- _ZIEL_:
Beantworte anhand des folgenden Artikels zum Fachkräftemangel in der IT-Branche diese Fragen:
(a) Auf welche Zahl ist die Anzahl unbesetzter Stellen für IT-Fachkräfte laut Bitkom gestiegen?
(b) Um wie viel Prozent soll der Umsatz der Personalvermittlungsagenturen 2018 wachsen?
(c) Welchen Umsatz erreichten die zehn größten Agenturen letztes Jahr in Deutschland?

- _ANGEZEIGTER TEXT_:
☆ ☆ ☆ ☆ ☆ ☆ ☆

Fachkräftemangel mit E-Recruiting überwinden

Arbeitnehmer (Bild: Shutterstock)

In der IT-Branche ist die Anzahl der unbesetzten Stellen für IT-Fachkräfte auf über 50.000 gesprungen, meldete der Bitkom vor Kurzem. Digitalisierungsprojekte verschärfen die Lage noch. Mögliche Auswege sind der Einsatz von IT-Freelancern sowie neue Formen des Recruiting.

Der aktuellen Lünendonk-Studie “Der Markt für Rekrutierung, Vermittlung und Steuerung von IT-Freelancern in Deutschland” zufolge wird der Umsatz der Personalvermittlungsagenturen in diesem Jahr um 14,6 Prozent und 2018 um 15,2 Prozent wachsen. Die größten zehn Agenturen erreichten letztes Jahr einen Umsatz von mehr als 2,0 Milliarden Euro in Deutschland.

☆ ☆ ☆ ☆ ☆ ☆ ☆

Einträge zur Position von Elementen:

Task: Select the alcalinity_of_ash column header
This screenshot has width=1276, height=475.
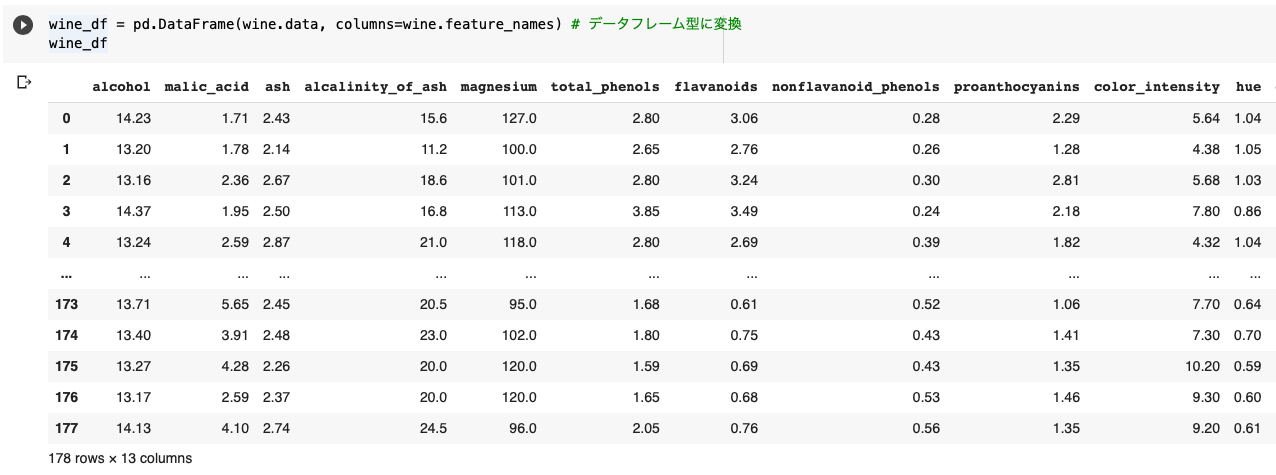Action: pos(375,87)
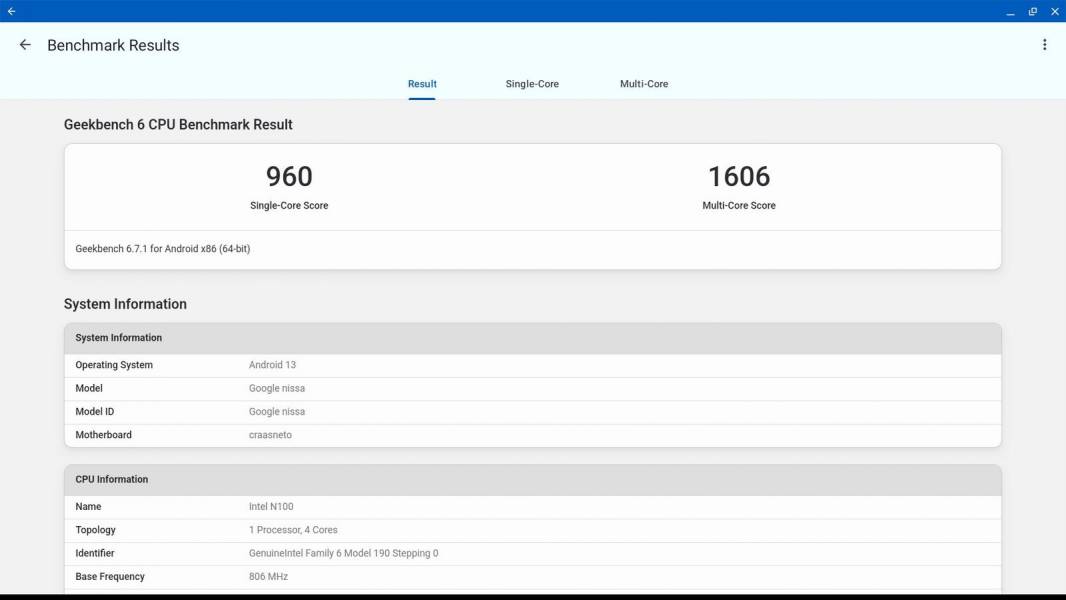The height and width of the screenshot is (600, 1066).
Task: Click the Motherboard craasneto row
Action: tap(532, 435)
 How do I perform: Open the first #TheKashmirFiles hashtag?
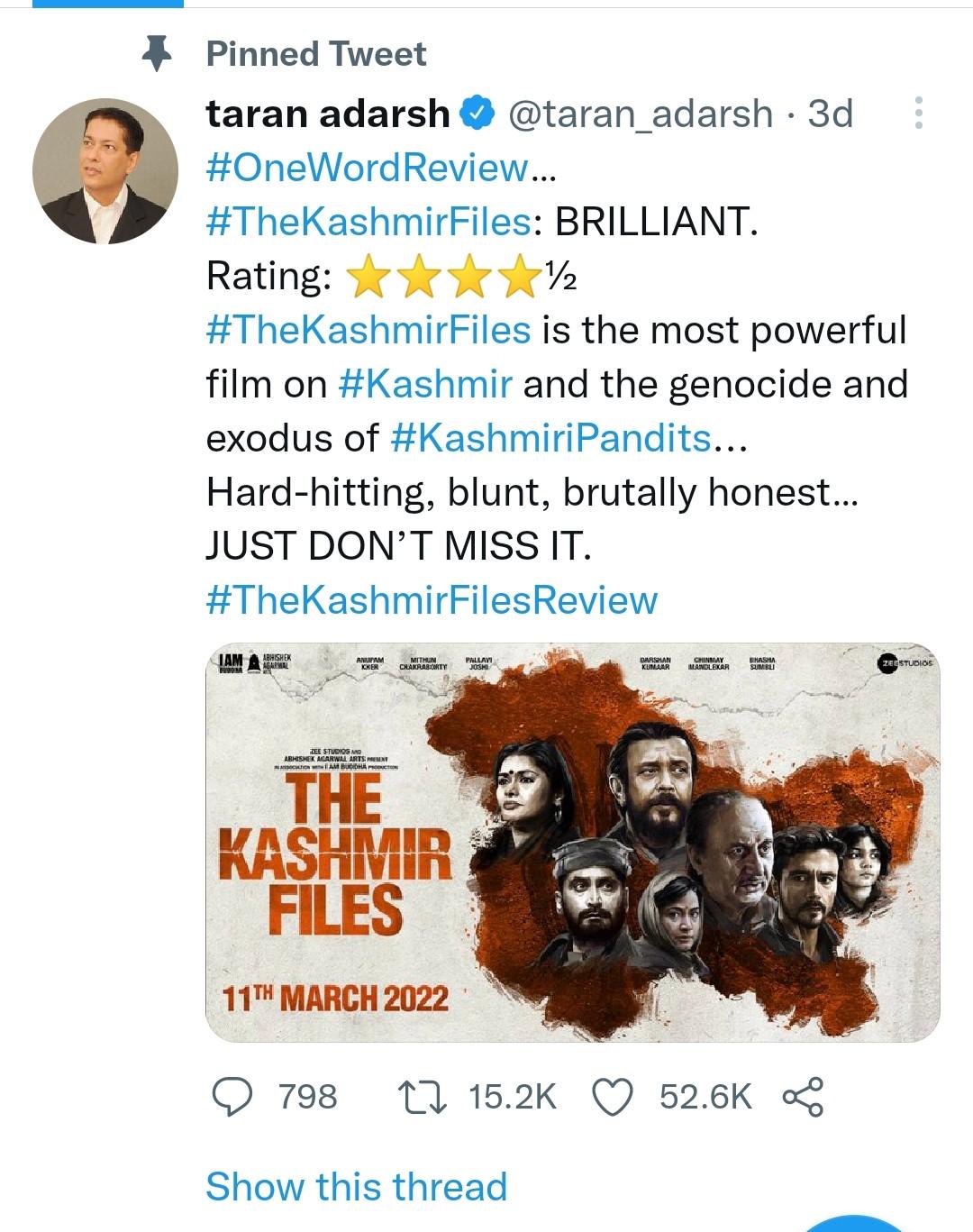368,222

☆ ☆ ☆ ☆ ☆ ☆ ☆

- _ANTWORT_:
(a) Auf über 50.000.
(b) Um 15,2 Prozent.
(c) Mehr als 2,0 Milliarden Euro.